So far, no-one has given me an answer to the questions of my original post. I hoped I could find someone who knew how to obtain the following data about the supernovae .

a) right ascension
b) declination
c) luminosity distance
d) redshift

But meanwhile...

Chalnoth said:
Unless you can present a model that has at least as much predictive power as the current cosmology, nobody is going to care.
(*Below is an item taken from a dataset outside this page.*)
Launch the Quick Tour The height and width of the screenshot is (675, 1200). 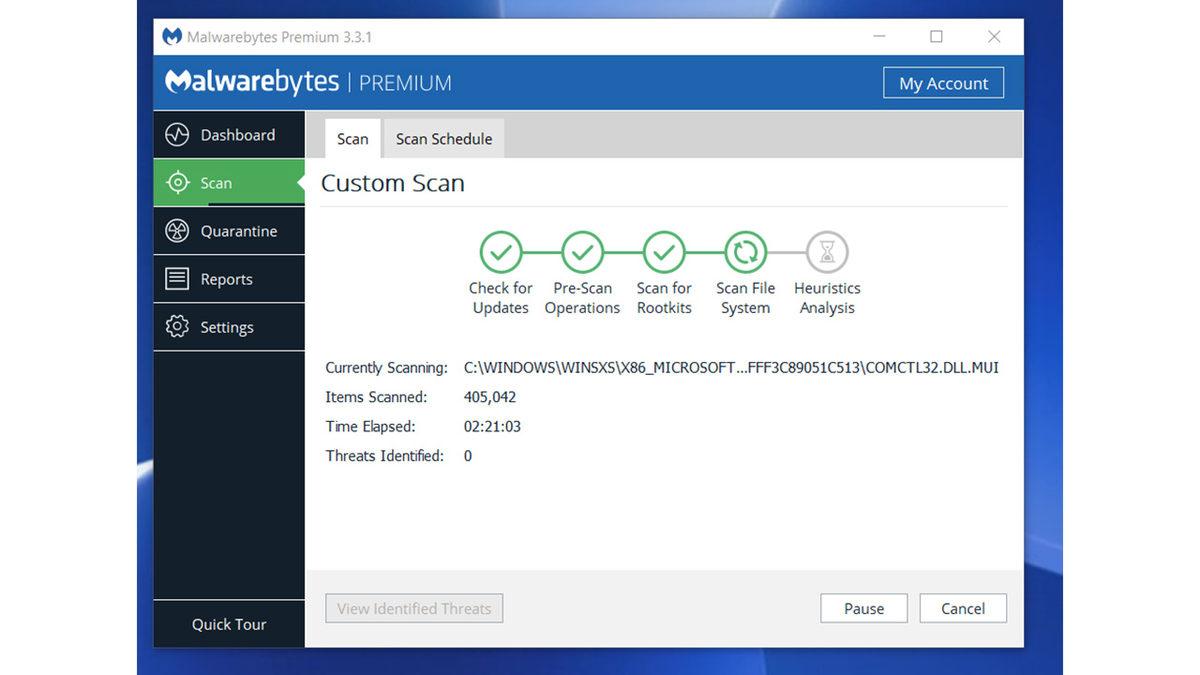(x=228, y=624)
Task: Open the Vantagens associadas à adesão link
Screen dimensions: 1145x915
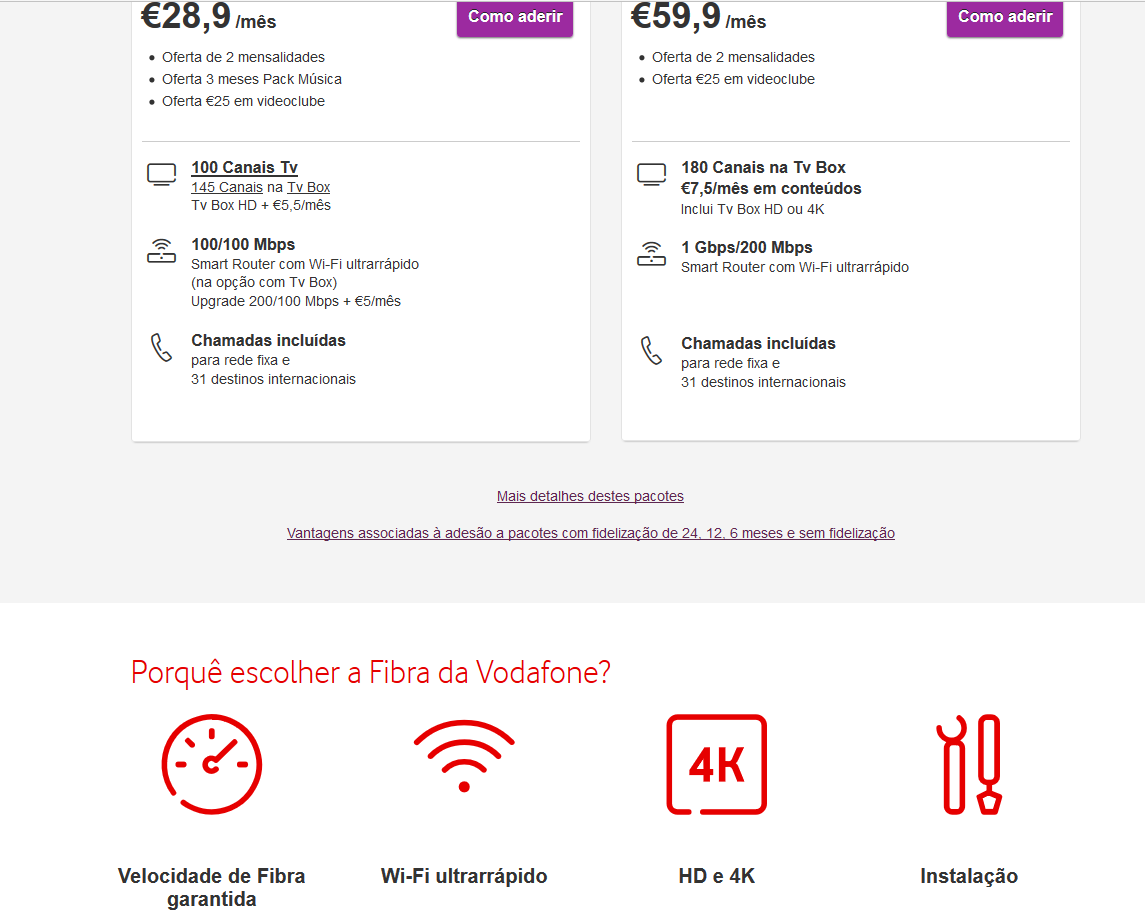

I disagree. The standard model cosmology does not have that good of a track record. One need only skim through an article about http://en.wikipedia.org/wiki/Dark_energy" [Broken] to see that it introduces more questions than it answers.

For instance

'The existence of dark energy, in whatever form, is needed to reconcile the measured geometry of space with the total amount of matter in the universe.'

"A major outstanding problem is that most quantum field theories predict a huge cosmological constant from the energy of the quantum vacuum, more than 100 orders of magnitude too large. This would need to be canceled almost, but not exactly, by an equally large term of the opposite sign"

I can't claim to understand these problems exactly. However, they simply don't arise in the Milne model.

For instance, in the Milne model, inflation arises very naturally from acceleration. You take a sphere expanding at the speed of light, and perform a Lorentz Transformation around any event after the Big Bang.

All you need is collisions or explosions to get the necessary Delta V.

If you accelerate toward the center, it will expand the universe. If Milne was correct, and all particles are attracted to the center, then this phenomenon would go on forever, accelerating toward a receding center would make inflation continue forever.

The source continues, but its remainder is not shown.